> [Text shown]:


  8. I can only assume that some of these organisations attract people who like to say “gotcha!”
    It’s rather heartless.

  9. I’d love to collect €208 worth of 1c coins and dump it at their counter. I definitely have a lot of them in my change jar.

  10. Am i missing something? He died the 17th and she went and collected the next payment on the 18th and is upset that she was no longer entitled to it? How is this any different to anyone continuing to claim the pension on behalf of someone who died??

    Edit: im not pissed at the grieving woman, im baffled at the rest of ye screaming that her committing fraud (even out of genuine misunderstanding) and needing to repay it is unacceptable.

  11. I mean thats bad and all but surely you would just give it a quick read and put the letter on the pile of other bills and get to it whenever one was able to sort through the mundane stuff? It is a “computer says no” type semi-automated exercise by some office stooge. Not a personnal hand written demand, written on the dingy desk of some black hearted Maggie Thatcher caricature. Pay it back in a few months when one gets around to it. Serriously its not something to waste energy dwelling on and publicly complaining about. Bills is bills. Pay it if you think you are going to use the services again or dont pay of you dont think you will use them. Depends on what hill your prepared to die on for 200 quid? If it was me id just pay it along with the other bills that accumulated in a few months when the grief allows it…?

  12. Companies and government departments really need to work on their approach. If you wait a week or two, and then bring up payments of the deceased up, you will likely get a more relaxed response from relatives, bringing it up straight away as someone is mourning fresh off is just tactless and idiotic on the companies or government divisions part.

  13. What infuriates me is the tone of the response from the Dept on the radio -as if this was an “oh my how did that happen?” moment.

    I lost my brother in 2017 to cancer. he was 25. He had special needs and Both he and my mother received the same benefits as Tracey and Brendan. When he died, we contacted citizens advice because we couldn’t get a person from the Dept on the phone. CA advised the same as above and mam claimed for 2/3 weeks before the letter came. it was her only source of income at what was a horrific time. Bills, food, funeral, surviving. Our world had just shattered.

    That letter was nearly as bad as tue funeral. The tone was so horrid. It was almost accusatory and she literally felt like a criminal and she’d done wrong -even though we knew we had no other means. They are so cold, so devoid of humanity. It was a poisonous time. I fucking hate the horrible bastards in the civil service who decide these policies.

  14. It was probably automated. The women on the phone has to follow the rules too. But I reckon they could have waited a month to make the call like.

  15. My grandfather died in the middle of the month after his state pension had already been paid. He’d been dead for about two days when my nana got a letter saying that she needed to pay them back for the rest of the month’s pension.
    We were fortunate that we didn’t need the money and could afford to send it back, but the whole thing was ridiculous.

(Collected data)
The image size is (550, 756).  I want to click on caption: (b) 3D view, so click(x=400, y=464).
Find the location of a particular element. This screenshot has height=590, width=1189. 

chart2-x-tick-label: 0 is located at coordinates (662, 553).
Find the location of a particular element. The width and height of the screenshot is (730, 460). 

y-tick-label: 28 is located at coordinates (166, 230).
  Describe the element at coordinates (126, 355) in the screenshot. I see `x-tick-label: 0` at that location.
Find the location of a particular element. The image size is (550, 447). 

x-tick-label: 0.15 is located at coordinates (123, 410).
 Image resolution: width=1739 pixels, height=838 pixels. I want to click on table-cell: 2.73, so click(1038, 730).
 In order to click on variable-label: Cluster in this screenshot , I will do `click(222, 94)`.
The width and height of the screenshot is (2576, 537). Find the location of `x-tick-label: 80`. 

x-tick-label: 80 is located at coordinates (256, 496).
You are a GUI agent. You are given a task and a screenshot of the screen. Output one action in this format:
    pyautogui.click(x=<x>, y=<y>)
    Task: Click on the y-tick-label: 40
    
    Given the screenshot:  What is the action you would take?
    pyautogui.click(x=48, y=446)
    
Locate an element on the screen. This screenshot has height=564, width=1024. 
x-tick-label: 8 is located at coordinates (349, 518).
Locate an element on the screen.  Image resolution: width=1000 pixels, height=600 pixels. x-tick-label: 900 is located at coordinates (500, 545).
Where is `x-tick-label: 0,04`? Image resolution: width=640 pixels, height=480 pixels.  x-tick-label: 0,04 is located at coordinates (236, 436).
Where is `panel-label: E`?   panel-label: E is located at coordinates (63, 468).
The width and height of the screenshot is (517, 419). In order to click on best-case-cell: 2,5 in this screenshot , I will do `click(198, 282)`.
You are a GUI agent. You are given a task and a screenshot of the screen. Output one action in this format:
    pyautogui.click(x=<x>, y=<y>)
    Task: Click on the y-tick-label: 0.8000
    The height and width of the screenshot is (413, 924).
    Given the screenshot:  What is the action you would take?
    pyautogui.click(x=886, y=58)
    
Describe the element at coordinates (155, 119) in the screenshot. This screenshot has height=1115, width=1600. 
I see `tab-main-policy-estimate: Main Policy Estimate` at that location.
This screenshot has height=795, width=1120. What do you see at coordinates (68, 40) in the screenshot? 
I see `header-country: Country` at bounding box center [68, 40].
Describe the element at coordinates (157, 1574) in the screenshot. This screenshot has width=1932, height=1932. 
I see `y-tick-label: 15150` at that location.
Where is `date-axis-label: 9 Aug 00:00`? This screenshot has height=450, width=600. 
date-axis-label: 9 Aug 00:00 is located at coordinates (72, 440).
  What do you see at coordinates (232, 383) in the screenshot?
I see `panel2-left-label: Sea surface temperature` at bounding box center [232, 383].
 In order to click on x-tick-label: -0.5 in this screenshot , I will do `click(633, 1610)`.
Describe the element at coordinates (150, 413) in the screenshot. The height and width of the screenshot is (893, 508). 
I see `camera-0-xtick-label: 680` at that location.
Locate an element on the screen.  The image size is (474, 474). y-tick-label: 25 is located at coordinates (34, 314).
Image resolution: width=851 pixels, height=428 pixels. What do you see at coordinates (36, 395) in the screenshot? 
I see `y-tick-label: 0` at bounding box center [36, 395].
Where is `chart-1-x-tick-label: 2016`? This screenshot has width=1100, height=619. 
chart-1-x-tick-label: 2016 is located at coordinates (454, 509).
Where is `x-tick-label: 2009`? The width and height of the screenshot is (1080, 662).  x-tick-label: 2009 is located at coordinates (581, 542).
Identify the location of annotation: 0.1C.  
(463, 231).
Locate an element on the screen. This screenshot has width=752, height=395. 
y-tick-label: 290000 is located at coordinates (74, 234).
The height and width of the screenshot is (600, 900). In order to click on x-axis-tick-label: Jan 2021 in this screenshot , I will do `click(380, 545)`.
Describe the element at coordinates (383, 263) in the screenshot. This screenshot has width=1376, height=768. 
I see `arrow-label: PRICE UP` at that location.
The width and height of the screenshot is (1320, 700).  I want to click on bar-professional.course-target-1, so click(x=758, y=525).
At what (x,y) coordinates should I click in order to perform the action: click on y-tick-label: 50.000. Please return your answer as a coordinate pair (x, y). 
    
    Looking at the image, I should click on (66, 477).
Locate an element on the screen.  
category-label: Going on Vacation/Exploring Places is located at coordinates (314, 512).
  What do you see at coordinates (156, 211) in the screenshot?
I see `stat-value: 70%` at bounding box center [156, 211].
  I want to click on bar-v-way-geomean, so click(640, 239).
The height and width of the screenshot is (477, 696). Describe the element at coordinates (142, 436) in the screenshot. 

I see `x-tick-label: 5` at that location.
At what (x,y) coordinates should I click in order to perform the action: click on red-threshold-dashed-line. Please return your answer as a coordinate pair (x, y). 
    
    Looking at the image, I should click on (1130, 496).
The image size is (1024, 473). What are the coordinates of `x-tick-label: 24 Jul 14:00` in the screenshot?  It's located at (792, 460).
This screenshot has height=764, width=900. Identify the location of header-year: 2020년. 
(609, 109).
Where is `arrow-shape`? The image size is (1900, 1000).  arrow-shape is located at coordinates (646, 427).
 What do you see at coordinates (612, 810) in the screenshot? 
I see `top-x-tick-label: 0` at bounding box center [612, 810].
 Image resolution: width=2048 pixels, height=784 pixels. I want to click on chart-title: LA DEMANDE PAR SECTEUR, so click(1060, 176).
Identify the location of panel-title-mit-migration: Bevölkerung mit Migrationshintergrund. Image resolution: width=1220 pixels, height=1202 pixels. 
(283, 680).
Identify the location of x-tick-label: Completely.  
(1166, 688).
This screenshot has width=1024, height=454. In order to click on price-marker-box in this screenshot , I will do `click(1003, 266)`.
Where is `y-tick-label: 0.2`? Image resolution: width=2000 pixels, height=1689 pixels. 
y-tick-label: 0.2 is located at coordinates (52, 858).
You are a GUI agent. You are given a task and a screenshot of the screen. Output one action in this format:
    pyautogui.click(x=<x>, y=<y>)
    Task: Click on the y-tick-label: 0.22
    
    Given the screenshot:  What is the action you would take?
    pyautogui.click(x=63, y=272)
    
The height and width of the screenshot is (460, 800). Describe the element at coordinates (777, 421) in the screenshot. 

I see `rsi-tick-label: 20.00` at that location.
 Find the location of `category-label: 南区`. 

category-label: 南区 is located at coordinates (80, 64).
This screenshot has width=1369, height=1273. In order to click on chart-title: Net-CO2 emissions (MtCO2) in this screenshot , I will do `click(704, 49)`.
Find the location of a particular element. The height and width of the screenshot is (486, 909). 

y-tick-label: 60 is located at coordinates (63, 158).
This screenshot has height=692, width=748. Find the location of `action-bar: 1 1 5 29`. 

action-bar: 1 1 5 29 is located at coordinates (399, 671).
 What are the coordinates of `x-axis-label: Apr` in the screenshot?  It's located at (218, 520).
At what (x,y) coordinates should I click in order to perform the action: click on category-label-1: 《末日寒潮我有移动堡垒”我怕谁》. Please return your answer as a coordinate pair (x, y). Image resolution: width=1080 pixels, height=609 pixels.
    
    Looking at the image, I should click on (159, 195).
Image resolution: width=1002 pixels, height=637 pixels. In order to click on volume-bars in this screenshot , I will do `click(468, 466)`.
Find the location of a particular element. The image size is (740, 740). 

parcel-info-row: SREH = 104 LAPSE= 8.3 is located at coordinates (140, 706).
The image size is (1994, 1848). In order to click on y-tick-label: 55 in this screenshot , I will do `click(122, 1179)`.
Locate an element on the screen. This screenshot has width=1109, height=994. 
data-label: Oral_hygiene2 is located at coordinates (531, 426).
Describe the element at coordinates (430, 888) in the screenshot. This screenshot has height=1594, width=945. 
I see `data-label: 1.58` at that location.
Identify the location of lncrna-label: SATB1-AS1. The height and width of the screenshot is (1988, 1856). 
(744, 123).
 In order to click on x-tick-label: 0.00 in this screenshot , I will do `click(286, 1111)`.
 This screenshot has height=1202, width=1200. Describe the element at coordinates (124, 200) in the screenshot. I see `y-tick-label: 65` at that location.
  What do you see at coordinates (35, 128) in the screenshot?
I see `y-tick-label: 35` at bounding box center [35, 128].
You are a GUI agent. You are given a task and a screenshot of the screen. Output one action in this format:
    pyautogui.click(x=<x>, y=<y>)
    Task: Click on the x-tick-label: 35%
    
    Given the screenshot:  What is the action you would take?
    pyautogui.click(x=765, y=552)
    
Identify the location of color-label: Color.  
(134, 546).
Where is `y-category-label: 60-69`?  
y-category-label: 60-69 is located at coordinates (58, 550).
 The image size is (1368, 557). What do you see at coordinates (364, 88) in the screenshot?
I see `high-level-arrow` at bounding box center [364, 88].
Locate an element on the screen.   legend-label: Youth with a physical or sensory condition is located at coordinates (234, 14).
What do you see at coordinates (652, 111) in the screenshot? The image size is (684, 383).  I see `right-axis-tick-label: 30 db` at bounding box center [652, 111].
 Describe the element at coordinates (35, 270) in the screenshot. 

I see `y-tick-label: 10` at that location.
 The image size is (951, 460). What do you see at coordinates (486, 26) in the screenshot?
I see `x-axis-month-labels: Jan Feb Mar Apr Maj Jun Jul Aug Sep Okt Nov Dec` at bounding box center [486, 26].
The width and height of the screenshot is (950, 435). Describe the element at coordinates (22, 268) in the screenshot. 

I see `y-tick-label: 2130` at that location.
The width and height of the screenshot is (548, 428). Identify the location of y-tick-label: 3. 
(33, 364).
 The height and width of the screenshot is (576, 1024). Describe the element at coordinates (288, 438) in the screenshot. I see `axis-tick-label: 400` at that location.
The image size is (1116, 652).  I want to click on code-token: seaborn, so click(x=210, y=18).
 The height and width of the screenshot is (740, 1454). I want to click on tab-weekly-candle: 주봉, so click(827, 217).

> [Exercise set]:
1. Decide whether each statement agrees with the comments, answering yes or no and quoting the words that settle it: (a) One commenter's brother died of cancer in 2017 at age 25. (b) One commenter's grandfather died after his state pension for that month had already been paid. (c) One commenter's mother claimed for six weeks before the letter arrived.
2. Please reproduce, word for word, the part of the comments that begins at the words "That letter was" and stops after "the call like.".
3. In the comments, whom did the family contact after failing to reach anyone from the Dept by phone?

> [Solutions to the problems]:
1.
(a) Yes: "I lost my brother in 2017 to cancer. he was 25."
(b) Yes: "My grandfather died in the middle of the month after his state pension had already been paid."
(c) No: "mam claimed for 2/3 weeks before the letter came."

2.
That letter was nearly as bad as tue funeral. The tone was so horrid. It was almost accusatory and she literally felt like a criminal and she’d done wrong -even though we knew we had no other means. They are so cold, so devoid of humanity. It was a poisonous time. I fucking hate the horrible bastards in the civil service who decide these policies.

  14. It was probably automated. The women on the phone has to follow the rules too. But I reckon they could have waited a month to make the call like.

3. Citizens advice.